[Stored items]
■ ■ ■ ■ ■ ■ ■

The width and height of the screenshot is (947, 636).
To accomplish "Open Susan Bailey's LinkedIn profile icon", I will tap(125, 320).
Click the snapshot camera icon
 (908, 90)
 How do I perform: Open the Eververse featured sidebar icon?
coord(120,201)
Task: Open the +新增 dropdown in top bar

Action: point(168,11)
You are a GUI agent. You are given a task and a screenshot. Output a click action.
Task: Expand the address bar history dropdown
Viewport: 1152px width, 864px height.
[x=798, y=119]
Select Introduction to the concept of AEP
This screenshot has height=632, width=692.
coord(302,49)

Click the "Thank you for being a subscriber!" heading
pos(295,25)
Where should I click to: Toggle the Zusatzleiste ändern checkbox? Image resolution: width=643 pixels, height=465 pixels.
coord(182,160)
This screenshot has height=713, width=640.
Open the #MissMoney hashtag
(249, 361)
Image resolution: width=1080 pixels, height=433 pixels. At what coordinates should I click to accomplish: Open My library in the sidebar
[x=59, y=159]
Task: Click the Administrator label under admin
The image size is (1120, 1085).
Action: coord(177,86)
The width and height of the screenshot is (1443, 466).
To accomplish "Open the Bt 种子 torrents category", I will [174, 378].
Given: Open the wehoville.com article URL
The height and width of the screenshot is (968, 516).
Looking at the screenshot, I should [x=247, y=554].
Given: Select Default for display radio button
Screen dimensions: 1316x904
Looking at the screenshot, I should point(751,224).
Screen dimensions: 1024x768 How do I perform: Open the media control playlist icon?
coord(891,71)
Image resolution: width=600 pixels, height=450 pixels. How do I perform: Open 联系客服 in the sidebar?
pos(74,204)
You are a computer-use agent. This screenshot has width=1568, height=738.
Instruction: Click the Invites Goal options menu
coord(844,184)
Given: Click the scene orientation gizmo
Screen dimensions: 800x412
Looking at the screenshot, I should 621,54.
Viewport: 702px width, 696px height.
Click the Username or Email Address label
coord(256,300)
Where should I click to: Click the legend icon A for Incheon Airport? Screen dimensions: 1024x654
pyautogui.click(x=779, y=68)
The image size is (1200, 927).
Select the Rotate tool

■ ■ ■ ■ ■ ■ ■

# EXERCISE
Which lines of the records above hold the word "will"? Copy each of them.

# YOUR RESPONSE
To accomplish "Open Susan Bailey's LinkedIn profile icon", I will tap(125, 320).
To accomplish "Open the Bt 种子 torrents category", I will [174, 378].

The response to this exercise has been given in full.